Young, 64, was convicted of paying Memphis high school coach Lynn Lang to steer recruit Albert Means to Alabama. Lang testified that Young paid $150,000 to land Means. In June, Young was sentenced to six months in prison and six months home confinement to be served after his release from prison, followed by two years of supervised release.

Young, who remains free pending appeal, said he's pleased with the sentence but still maintains his innocence.

"I didn't do it, but what the jury said I did is all that matters," he told News columnist Kevin Scarbinsky in a story Wednesday. "I was tickled pink with the sentence. That's the least it could have been."

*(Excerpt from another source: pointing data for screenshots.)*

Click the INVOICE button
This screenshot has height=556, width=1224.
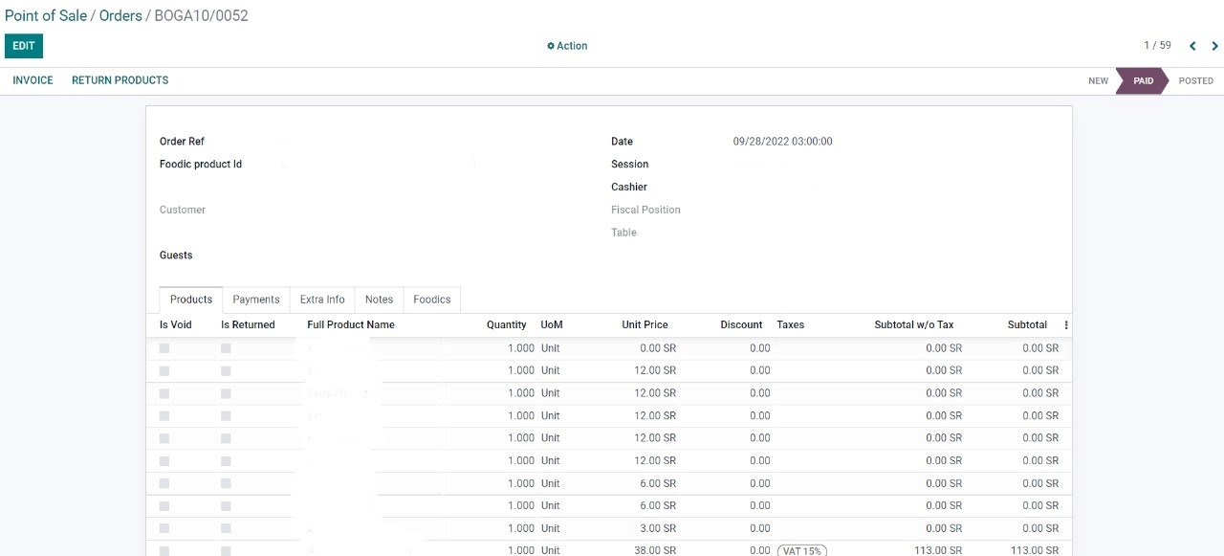33,80
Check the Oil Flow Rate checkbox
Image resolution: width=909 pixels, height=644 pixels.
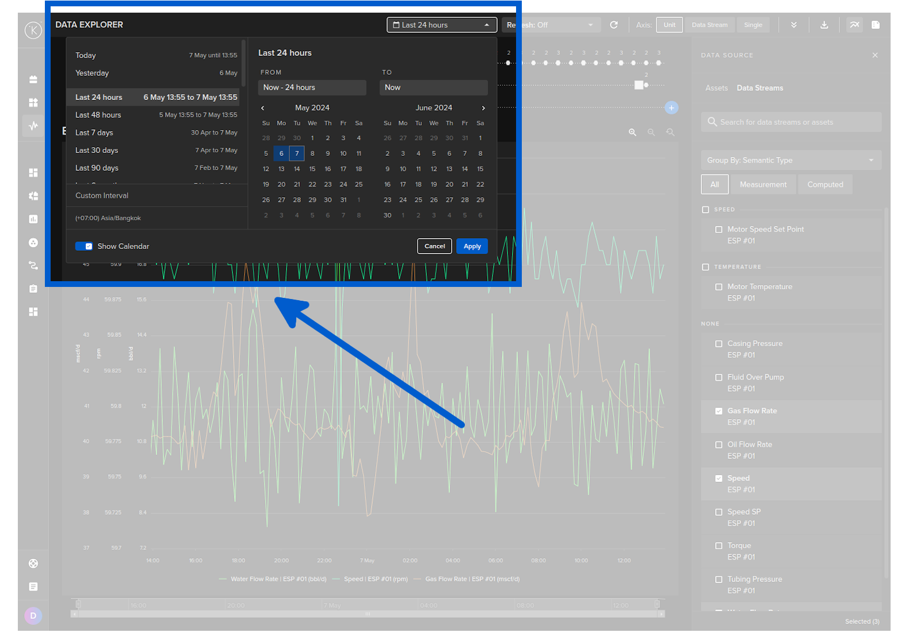click(x=719, y=445)
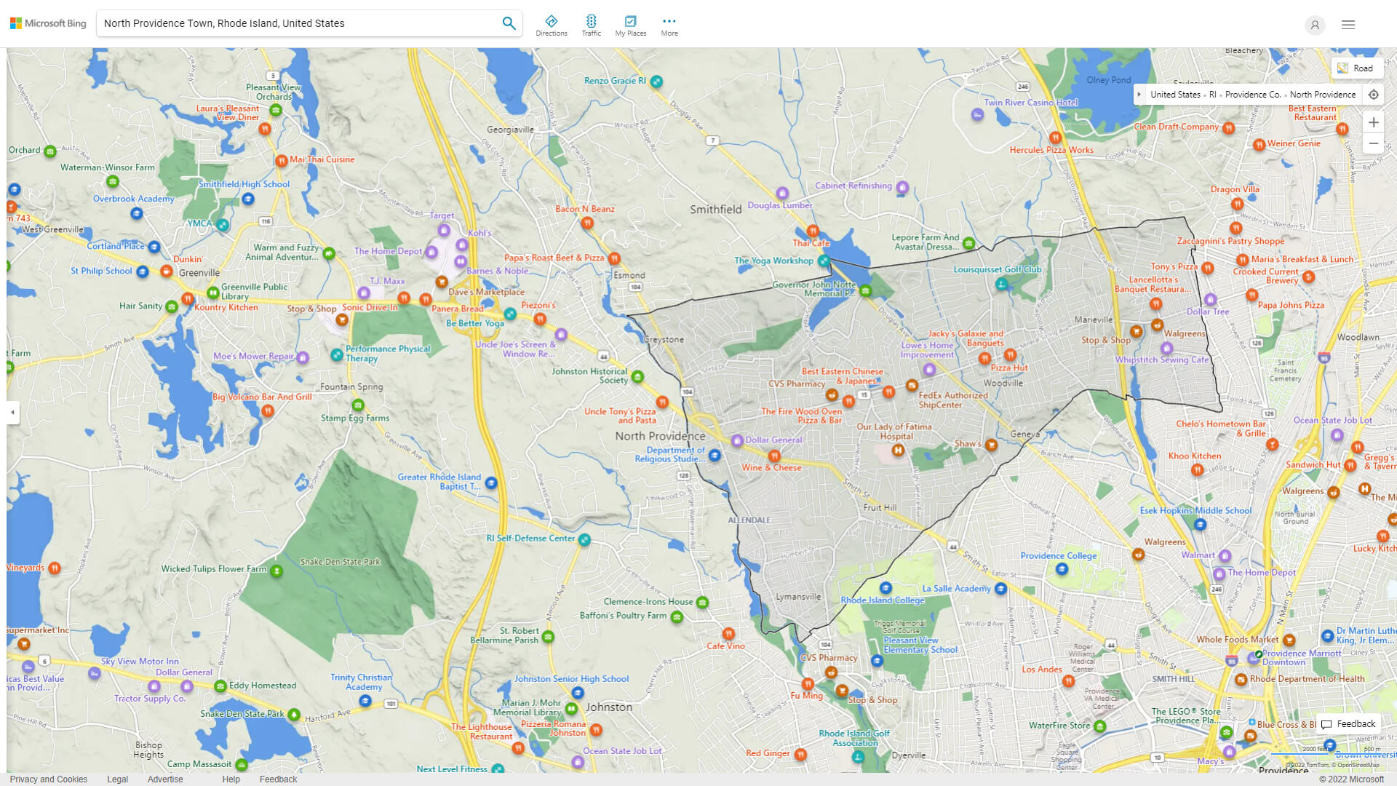The width and height of the screenshot is (1397, 786).
Task: Open the hamburger settings menu
Action: (x=1348, y=25)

He also said he is confident he will be healthy enough to get a kidney transplant by the end of August.

Alabama cut its ties to Young as an NCAA investigation involving him led to sanctions against the Tide football program. But Young disputed former Alabama assistant coach and player Jeff Rouzie's statement that legendary Tide coach Bear Bryant once warned his coaches to keep their distance from Young. In a column last week, Scarbinsky said Rouzie confirmed that he made the statement to the NCAA in 2001.

"That's not true. That's a lie," Young said. "... I know Coach Bryant didn't say it."

The Memphis businessman said he had a "special relationship" with Bryant.

Young, who did not testify in his criminal trial in Memphis, denied some of the allegations Fulmer made to NCAA investigators and then-Southeastern Conference commissioner Roy Kramer, including claims that Young bought a truck for defensive linemen Michael Myers and a house for defensive lineman Kindal Moorehead or his mother.

"It makes Fulmer look like a bigger liar than he already is," Young said. "He's over the edge. He threw everything on the wall and hoped some of it stuck."

Fulmer's attorney, Jeff Hagood, said Wednesday that Fulmer wasn't the only SEC coach who reported wrongdoing in Alabama's recruiting in the Memphis area. He said former Florida coach Steve Spurrier, now at South Carolina, as well as Arkansas coach Houston Nutt, former Mississippi coach David Cutcliffe and "a whole bunch of other coaches for a long time said the same thing."

"I pity Mr. Young and I hope his health improves," Hagood said. "But as I recall he had a bunch of fine lawyers and a fine trial judge and a jury of his peers listened for about a week and found him guilty in a couple of hours.

"And Phillip Fulmer sure didn't testify at his trial."

The NCAA's findings against Alabama didn't include many of the allegations lodged by Fulmer, which have come to light in a defamation lawsuit filed by two former Tide assistants in Tuscaloosa against the NCAA and others. That trial is set to begin Monday.